• _Directions for this task_
Express the records from the line containing "The height and width of the screenshot is (755, 623)." through the line containing "Select the arrow", both included, as a JSON list of strings. Use one string per line and skip blank lines.

• _Given entries_

━━━━━━━━

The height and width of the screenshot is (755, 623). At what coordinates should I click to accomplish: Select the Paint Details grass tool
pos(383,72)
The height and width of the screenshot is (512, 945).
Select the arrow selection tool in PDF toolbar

━━━━━━━━

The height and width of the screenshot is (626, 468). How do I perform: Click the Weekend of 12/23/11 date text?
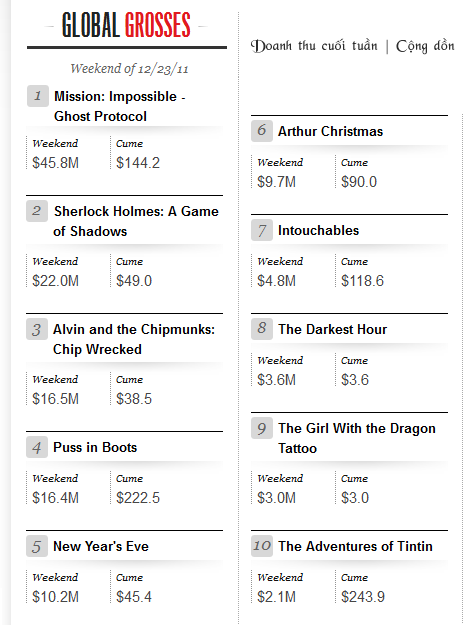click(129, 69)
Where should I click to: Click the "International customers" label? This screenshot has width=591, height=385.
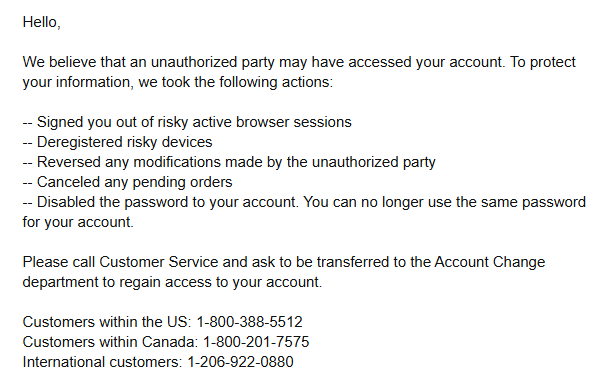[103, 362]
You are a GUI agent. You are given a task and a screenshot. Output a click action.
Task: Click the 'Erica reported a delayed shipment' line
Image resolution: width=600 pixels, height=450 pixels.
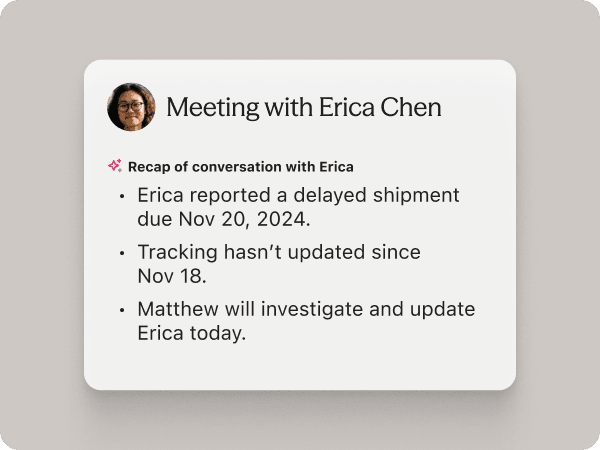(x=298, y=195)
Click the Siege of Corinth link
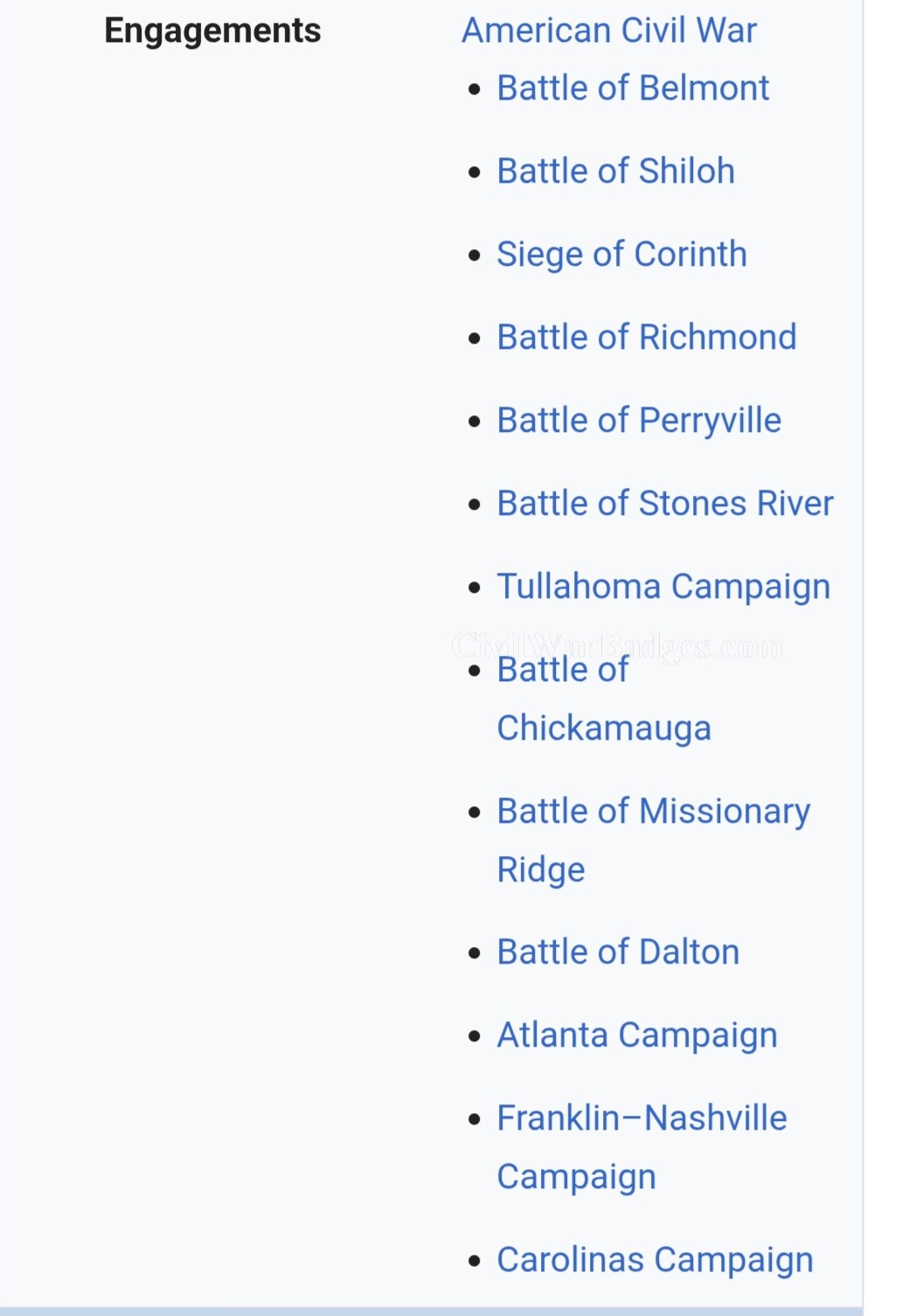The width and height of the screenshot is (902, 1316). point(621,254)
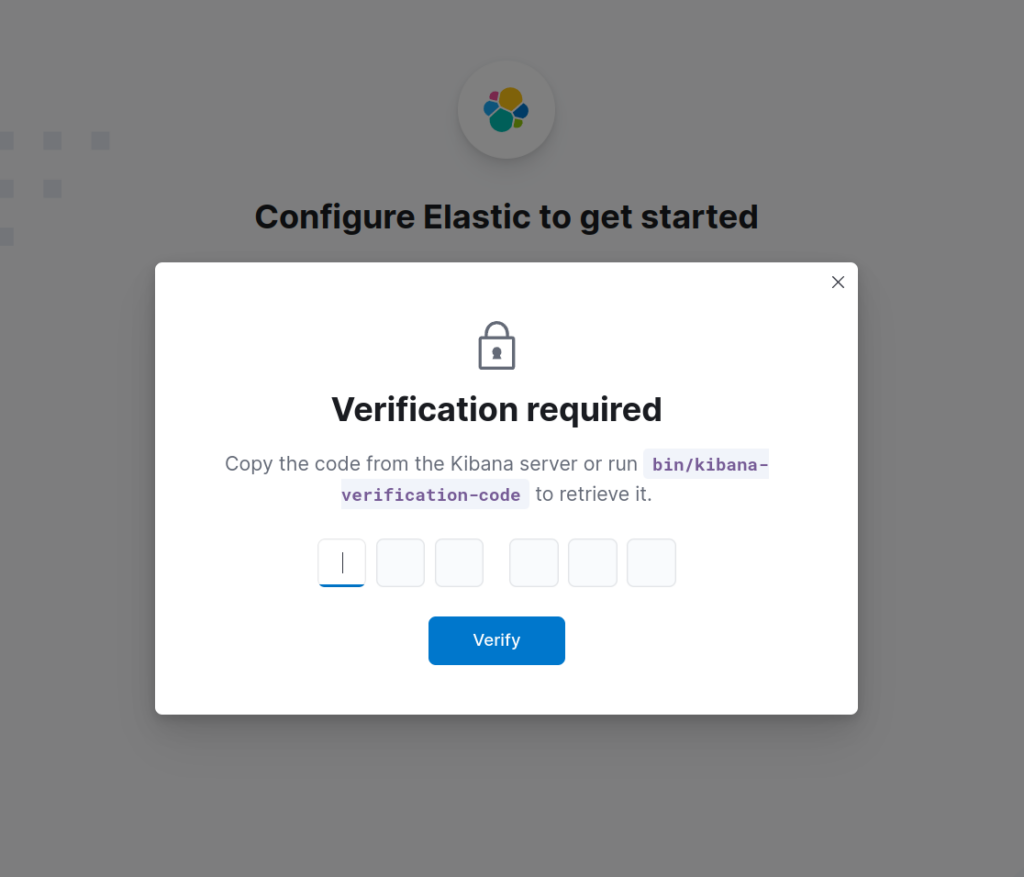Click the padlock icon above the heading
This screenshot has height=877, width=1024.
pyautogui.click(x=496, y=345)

━━━━━━━━

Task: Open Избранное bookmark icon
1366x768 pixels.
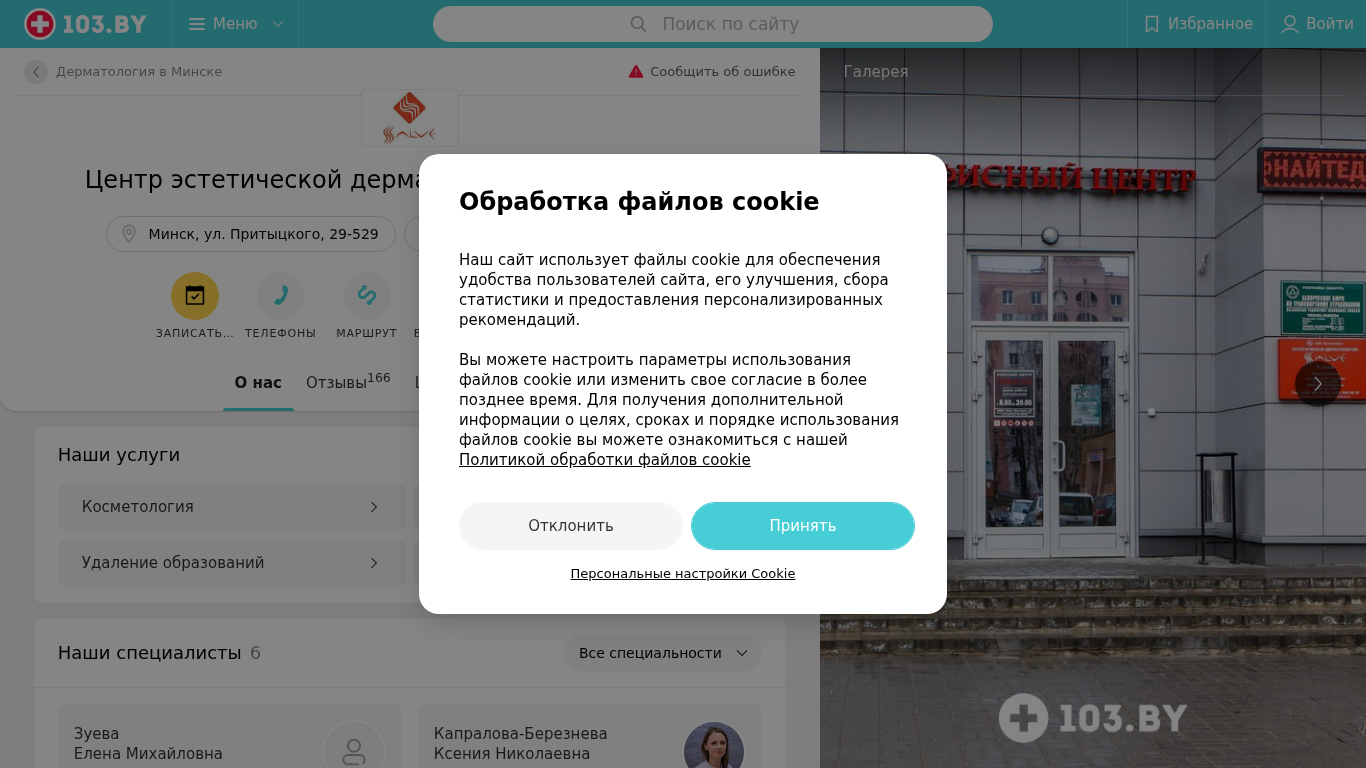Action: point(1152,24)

━━━━━━━━

• _Worked solution_
[
  "The height and width of the screenshot is (755, 623). At what coordinates should I click to accomplish: Select the Paint Details grass tool",
  "pos(383,72)",
  "The height and width of the screenshot is (512, 945).",
  "Select the arrow selection tool in PDF toolbar"
]